■ WHAT TO PRODUCE
Rewrite everything from the line containing "has width=1280, height=720." down to the end of the listing, substituting "brake-lever" for "shock-shaft" and leaving all else unchanged.

---------- PROVIDED RECORDS

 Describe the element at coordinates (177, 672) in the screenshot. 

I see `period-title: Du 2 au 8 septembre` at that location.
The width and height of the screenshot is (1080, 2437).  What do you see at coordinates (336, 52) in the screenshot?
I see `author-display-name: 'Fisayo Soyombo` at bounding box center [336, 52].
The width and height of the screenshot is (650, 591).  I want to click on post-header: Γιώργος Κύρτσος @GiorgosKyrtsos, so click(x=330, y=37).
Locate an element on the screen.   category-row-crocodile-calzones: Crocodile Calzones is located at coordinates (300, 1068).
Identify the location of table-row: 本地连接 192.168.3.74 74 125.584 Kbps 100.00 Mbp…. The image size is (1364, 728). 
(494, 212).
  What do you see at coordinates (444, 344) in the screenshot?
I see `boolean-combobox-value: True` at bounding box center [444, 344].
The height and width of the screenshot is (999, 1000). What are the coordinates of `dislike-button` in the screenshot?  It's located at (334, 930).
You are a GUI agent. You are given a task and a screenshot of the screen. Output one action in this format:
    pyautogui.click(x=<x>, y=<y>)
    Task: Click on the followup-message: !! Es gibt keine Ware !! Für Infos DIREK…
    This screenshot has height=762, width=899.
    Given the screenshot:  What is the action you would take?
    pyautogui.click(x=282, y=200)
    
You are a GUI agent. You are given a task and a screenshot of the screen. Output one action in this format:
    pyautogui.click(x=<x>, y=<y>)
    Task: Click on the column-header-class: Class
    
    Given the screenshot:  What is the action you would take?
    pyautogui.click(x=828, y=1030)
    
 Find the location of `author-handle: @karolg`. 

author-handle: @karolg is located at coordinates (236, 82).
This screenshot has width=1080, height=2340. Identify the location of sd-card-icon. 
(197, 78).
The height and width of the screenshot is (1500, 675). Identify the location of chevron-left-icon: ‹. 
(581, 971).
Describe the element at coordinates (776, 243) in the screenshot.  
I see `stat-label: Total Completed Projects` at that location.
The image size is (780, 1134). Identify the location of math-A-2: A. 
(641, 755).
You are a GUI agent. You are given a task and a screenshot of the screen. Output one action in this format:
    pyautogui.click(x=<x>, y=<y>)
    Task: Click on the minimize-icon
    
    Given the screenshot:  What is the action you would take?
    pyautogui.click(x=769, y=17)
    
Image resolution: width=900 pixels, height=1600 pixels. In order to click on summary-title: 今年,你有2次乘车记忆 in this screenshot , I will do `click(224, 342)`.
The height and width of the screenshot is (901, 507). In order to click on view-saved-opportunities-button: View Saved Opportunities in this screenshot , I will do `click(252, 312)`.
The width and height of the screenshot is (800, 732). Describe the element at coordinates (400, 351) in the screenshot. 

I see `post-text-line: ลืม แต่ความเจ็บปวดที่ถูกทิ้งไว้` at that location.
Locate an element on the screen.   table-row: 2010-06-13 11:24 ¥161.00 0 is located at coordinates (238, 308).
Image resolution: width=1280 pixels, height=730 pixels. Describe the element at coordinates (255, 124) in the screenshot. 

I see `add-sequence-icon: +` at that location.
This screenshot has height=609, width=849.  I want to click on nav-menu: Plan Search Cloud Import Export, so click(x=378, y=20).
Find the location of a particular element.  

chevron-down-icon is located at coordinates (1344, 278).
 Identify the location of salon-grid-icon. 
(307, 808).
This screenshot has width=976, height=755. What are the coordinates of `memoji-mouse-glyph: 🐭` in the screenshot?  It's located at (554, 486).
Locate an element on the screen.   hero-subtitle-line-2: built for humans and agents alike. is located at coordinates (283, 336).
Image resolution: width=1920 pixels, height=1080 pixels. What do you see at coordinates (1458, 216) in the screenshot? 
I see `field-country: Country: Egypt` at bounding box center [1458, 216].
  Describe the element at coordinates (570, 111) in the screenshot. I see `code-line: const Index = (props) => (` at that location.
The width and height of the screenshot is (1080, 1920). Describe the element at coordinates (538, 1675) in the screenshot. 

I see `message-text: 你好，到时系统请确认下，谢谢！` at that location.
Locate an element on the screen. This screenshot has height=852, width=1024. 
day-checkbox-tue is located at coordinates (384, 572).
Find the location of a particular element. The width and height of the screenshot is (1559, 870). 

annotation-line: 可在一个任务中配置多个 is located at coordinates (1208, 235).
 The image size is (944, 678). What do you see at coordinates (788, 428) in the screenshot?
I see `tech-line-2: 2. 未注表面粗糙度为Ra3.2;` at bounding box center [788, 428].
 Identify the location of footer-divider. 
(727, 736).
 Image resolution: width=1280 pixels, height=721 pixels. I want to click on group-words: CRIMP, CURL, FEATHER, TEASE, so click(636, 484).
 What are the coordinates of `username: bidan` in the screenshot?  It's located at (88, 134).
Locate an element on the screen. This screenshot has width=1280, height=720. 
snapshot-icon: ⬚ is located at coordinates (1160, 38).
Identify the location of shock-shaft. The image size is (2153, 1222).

--------------------

■ RESULT
Locate an element on the screen. This screenshot has width=1280, height=720. 
snapshot-icon: ⬚ is located at coordinates (1160, 38).
Identify the location of brake-lever. The image size is (2153, 1222).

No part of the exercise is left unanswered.